Nighttime at the shore, and the waves continue to throw themselves against the land. The occupants of the house had begun to settle down for the evening, with a book or stitching for company. Outside the house, the sky was particularly dark, as if it would pour into the room if a window were accidentally opened. The air and the lights had a different feel there at Cape Cod than they had away from the sea. Perhaps it was the salt air from the ocean, or how the night sky ran seamlessly into the black ocean to form an unfathomable unknown. The peninsula sat out in the Atlantic, not bravely, rather is just sat with no choice in the matter at all; every day a bit more gave itself up to the ocean and the waves.

The house settled down for the evening; I, however, decided to drive to the lighthouse at the ocean. I wanted to see the lights from the lighthouse being sent out to sea, hitting the beach, spotlighting whatever crossed its way. My father decided to keep me company; he thought I should not go alone. In the car, he began to talk, something to pass the time. But I told him I would rather just listen to the music playing. So the car drove on the dark roads to the ocean, and we listened to Belle and Sebastian playing songs on the radio.

The car drove on, through Chatham with the shops' windows unlit until morning. At the lighthouse we stepped out of the car and into the darkness. My father and I could only see each other when the lighthouse spun its light around on us. Other than those few seconds, everything was black. I walked down the staircase to the beach itself; my father sat by the car--to sketch the lighthouse, in the dark. On the sand, I could not see much of anything at all. I could hear laughing somewhere to my left; I walked to my right. To find the direction of the ocean was easy--follow the sand's decline. But, the exact location of the ocean was harder to learn. The lighthouse continued to throw its light on the beach; in a blink though, everything would be black again. The sound of the waves became louder, and the decline more steep. The sand became a series of ridges; I continued to walk on those, moving closer to the water, I could only assume.
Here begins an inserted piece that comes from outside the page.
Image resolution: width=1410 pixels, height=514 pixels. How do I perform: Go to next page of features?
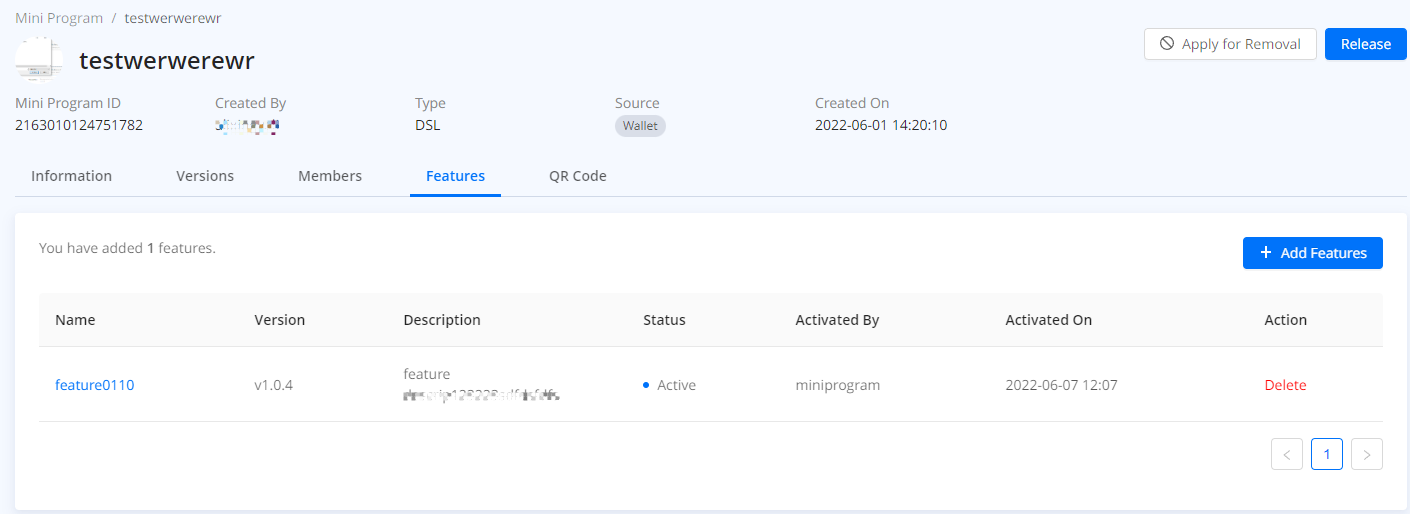tap(1366, 454)
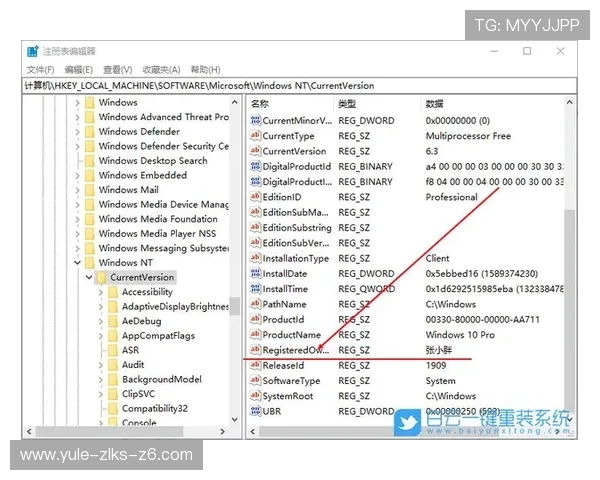Select the BackgroundModel tree key
The height and width of the screenshot is (480, 600).
click(163, 380)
As I was to put my foot down on another ridge, the lighthouse light shined upon the beach. The next step would have landed my foot resolutely in the water. I had found the ocean; I stood and watched what I could see of it. The lighthouse continued to send its light around. Out in the ocean the sound of ships could be heard, but only tiny bobbing lights could be discerned. So the waves continued upon the shore, the lighthouse shined its light.
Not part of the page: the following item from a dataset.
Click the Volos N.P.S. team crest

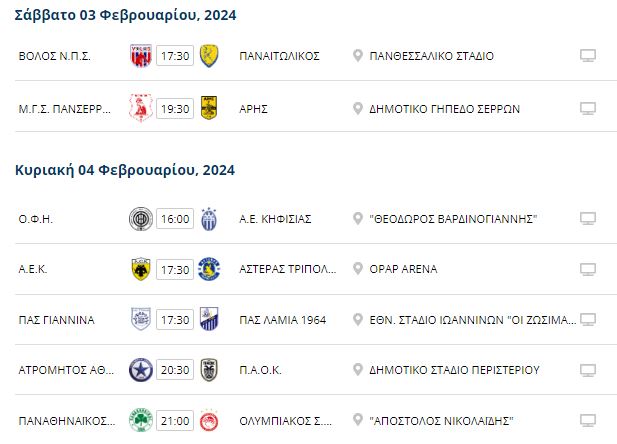pyautogui.click(x=141, y=56)
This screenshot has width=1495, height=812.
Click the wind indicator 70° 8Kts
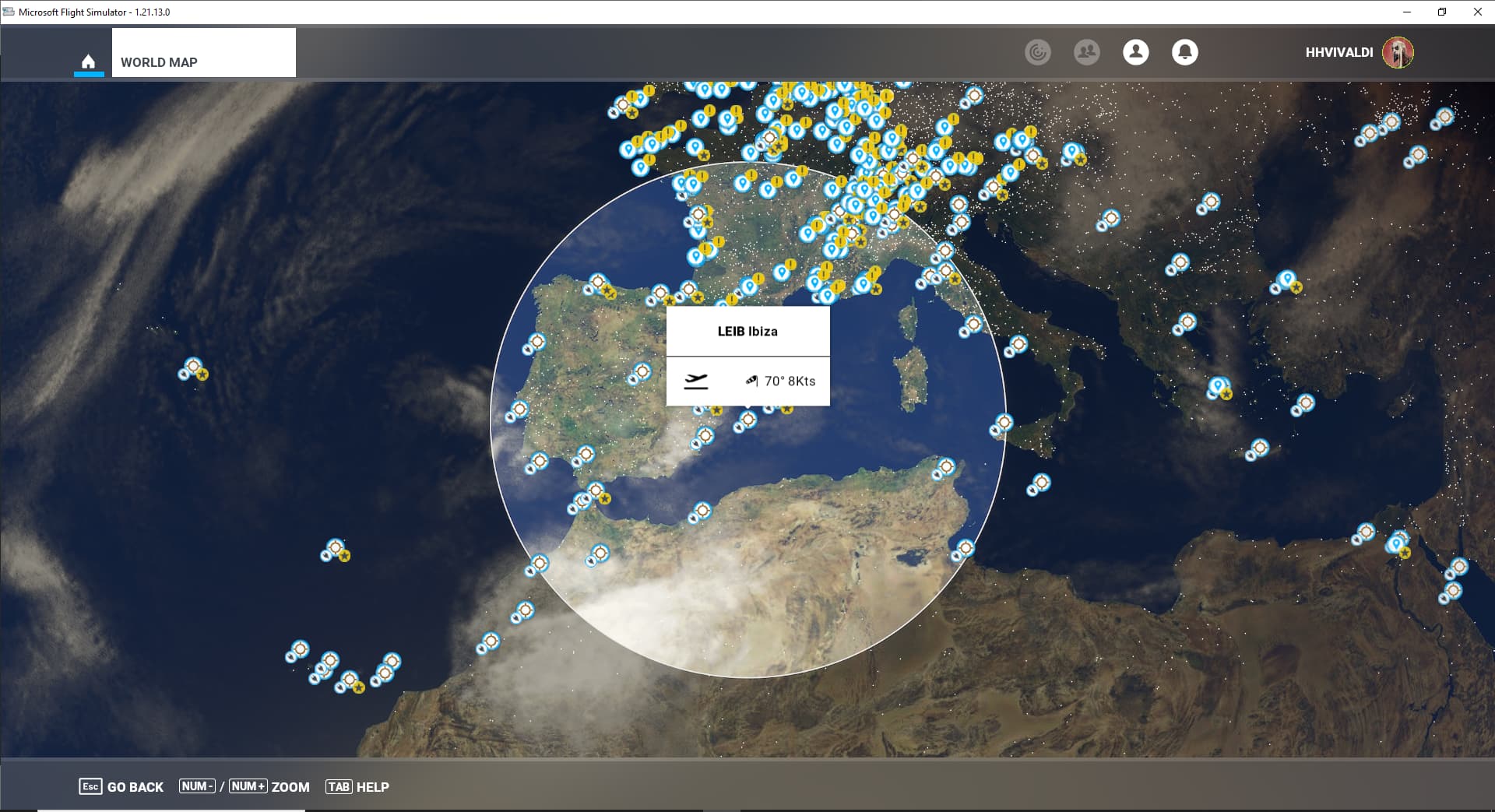coord(783,381)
Farther back on the beach I sat to watch the sky. I do not know my constellations, and I can not read my future in the path of the stars. That, however, does not impede sitting and watching. Cities like New York and London manage, night after night, to outshine the stars. On that beach at Cape Cod, the stars had only the black sea below. Somewhere to my left, I heard more laughing; I followed the sound back to the stairs and the car. My father was waiting, in the dark and the cold. In the car, we didn't talk; we just listened. At the house, in a bright room, my father opened his sketch book. His drawing of the lighthouse was composed of thick black and white lines, like a woodblock carving.